____ DATA SUPPLIED
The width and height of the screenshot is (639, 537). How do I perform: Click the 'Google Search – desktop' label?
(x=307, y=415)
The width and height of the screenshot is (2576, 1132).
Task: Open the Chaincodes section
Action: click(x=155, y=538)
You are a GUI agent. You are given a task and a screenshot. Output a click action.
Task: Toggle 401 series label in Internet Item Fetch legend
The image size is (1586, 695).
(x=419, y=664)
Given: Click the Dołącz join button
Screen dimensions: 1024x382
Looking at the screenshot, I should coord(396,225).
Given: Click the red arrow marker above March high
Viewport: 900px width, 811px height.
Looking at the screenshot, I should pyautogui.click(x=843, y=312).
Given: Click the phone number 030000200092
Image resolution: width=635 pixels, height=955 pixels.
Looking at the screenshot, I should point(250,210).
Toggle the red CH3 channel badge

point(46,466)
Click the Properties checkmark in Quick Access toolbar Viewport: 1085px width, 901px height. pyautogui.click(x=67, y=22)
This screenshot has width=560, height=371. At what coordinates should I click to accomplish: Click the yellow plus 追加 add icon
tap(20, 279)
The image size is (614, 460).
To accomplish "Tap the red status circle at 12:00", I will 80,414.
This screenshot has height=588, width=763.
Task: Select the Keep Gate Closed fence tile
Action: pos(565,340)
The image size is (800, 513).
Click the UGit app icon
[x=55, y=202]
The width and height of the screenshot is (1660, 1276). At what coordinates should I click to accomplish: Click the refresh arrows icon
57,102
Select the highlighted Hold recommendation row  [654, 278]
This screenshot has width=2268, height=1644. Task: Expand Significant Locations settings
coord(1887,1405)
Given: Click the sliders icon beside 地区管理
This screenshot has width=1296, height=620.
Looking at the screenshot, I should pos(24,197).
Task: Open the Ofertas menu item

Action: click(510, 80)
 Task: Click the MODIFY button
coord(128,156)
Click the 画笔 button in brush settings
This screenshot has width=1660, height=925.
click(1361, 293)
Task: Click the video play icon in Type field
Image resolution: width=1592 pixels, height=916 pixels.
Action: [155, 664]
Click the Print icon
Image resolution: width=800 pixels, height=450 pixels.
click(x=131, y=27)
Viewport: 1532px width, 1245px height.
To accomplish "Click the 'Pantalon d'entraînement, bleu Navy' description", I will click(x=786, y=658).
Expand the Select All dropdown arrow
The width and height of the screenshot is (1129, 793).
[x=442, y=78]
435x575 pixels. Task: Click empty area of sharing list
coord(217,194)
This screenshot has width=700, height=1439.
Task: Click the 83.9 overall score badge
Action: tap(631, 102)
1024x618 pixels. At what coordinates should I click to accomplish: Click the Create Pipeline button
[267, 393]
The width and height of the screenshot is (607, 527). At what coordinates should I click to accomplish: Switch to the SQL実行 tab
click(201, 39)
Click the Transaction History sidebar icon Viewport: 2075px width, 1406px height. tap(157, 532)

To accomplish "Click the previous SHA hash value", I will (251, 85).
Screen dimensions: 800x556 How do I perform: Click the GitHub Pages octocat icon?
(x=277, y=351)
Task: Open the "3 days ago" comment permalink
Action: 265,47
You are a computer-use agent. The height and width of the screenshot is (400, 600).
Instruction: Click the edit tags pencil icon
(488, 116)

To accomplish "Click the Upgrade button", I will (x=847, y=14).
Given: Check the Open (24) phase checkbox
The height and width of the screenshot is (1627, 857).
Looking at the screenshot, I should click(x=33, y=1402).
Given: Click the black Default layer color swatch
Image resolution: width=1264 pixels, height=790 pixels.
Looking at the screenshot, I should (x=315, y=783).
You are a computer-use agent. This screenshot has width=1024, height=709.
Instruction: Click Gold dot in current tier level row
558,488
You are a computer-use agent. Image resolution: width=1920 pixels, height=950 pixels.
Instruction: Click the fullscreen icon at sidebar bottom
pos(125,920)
________
WORK REQUIRED:
Across the records above, count each line that holds the word "agent" and give only the resulting number.

SOLUTION TO THE PROBLEM:
4